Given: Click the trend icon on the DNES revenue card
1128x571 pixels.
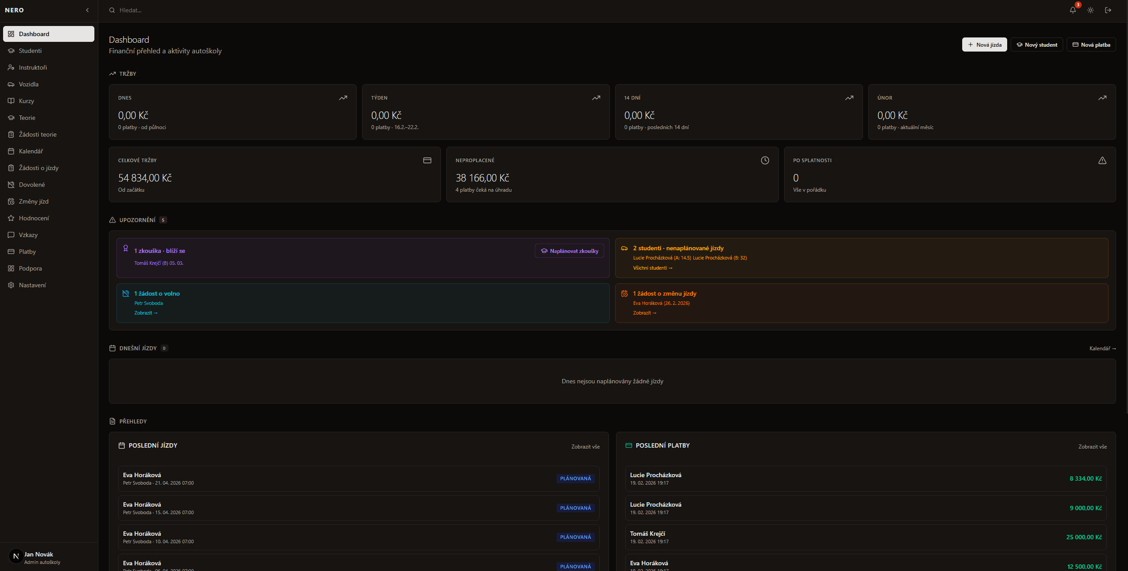Looking at the screenshot, I should (x=344, y=98).
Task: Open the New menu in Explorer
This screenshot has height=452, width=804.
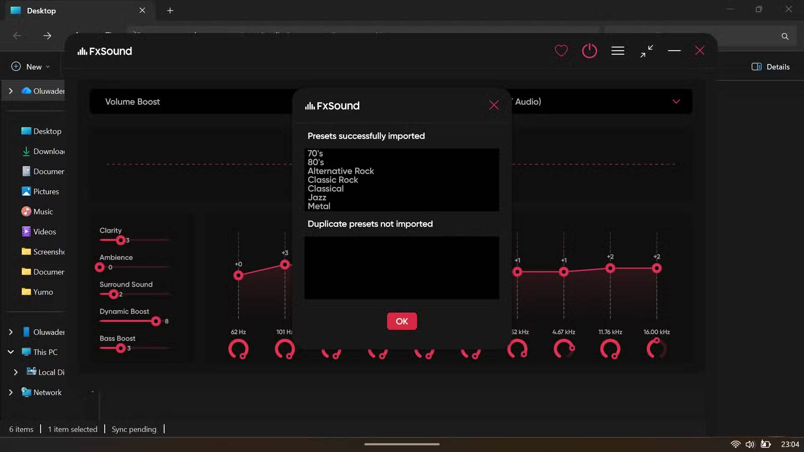Action: tap(31, 67)
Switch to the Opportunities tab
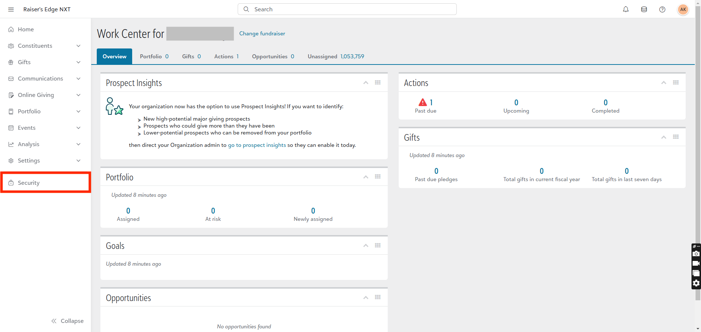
────────────────────────────────────────
• _Required work_: Without the pictures, repeat the listing above exactly.

• _Exercise result_:
Given: Click the trend icon on the DNES revenue card
1128x571 pixels.
Looking at the screenshot, I should (x=344, y=98).
Task: Open the New menu in Explorer
This screenshot has height=452, width=804.
Action: tap(31, 67)
Switch to the Opportunities tab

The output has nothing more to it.